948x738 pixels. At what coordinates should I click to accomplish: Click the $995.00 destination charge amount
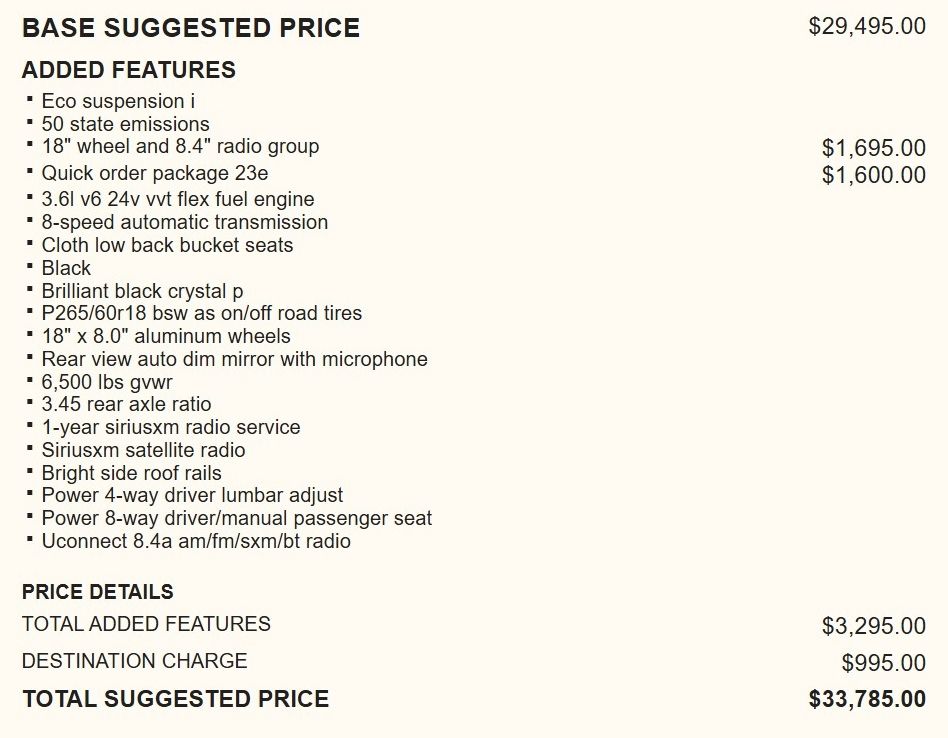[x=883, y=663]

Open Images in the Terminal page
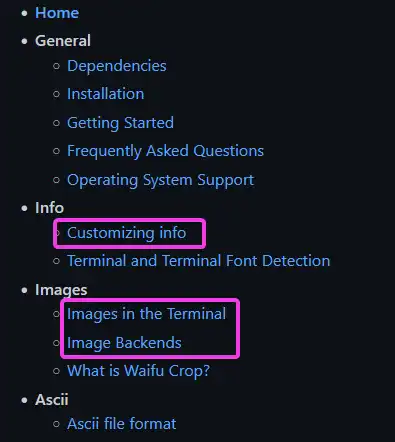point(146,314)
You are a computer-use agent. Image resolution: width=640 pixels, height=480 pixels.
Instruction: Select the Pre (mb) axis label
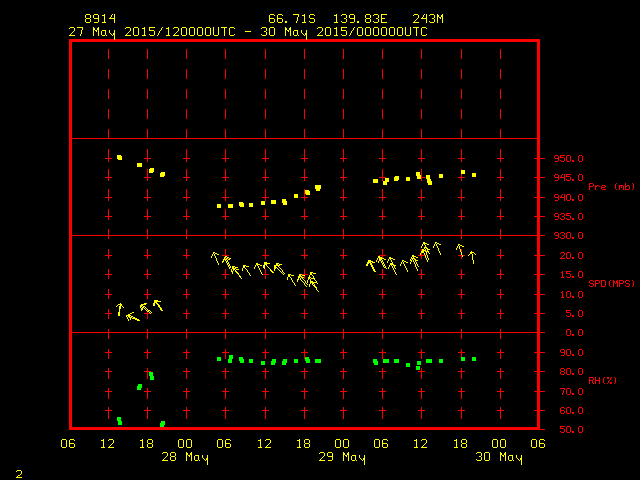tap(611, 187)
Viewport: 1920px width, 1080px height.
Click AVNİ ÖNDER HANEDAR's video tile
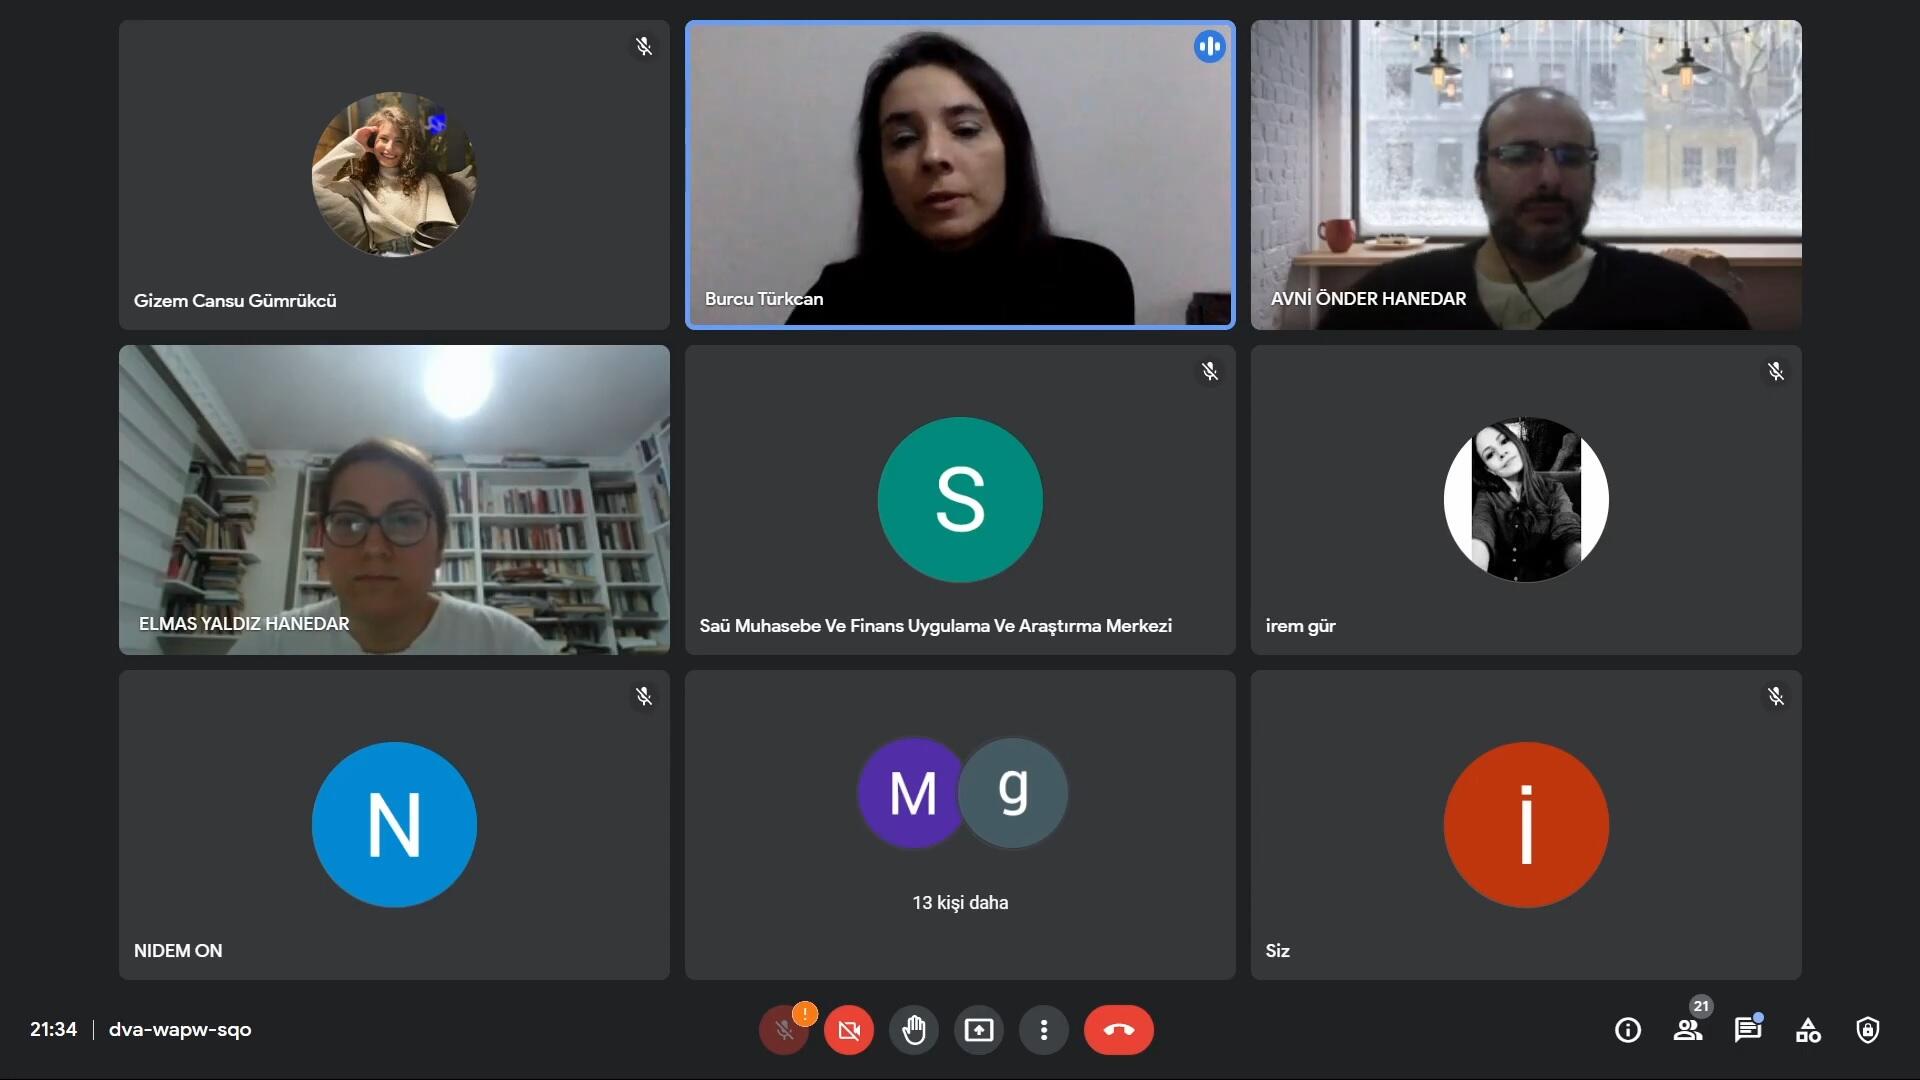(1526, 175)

* Work request
Repeat the preceding records precisely, and leave every picture out of the copy.

* Expected output
948x738 pixels. At what coordinates should I click to accomplish: Click the $995.00 destination charge amount
[x=883, y=663]

Open Images in the Terminal page
point(146,314)
You are a computer-use agent. Image resolution: width=640 pixels, height=480 pixels.
Instruction: Select the Pre (mb) axis label
tap(611, 187)
Viewport: 1920px width, 1080px height.
Click AVNİ ÖNDER HANEDAR's video tile
(1526, 175)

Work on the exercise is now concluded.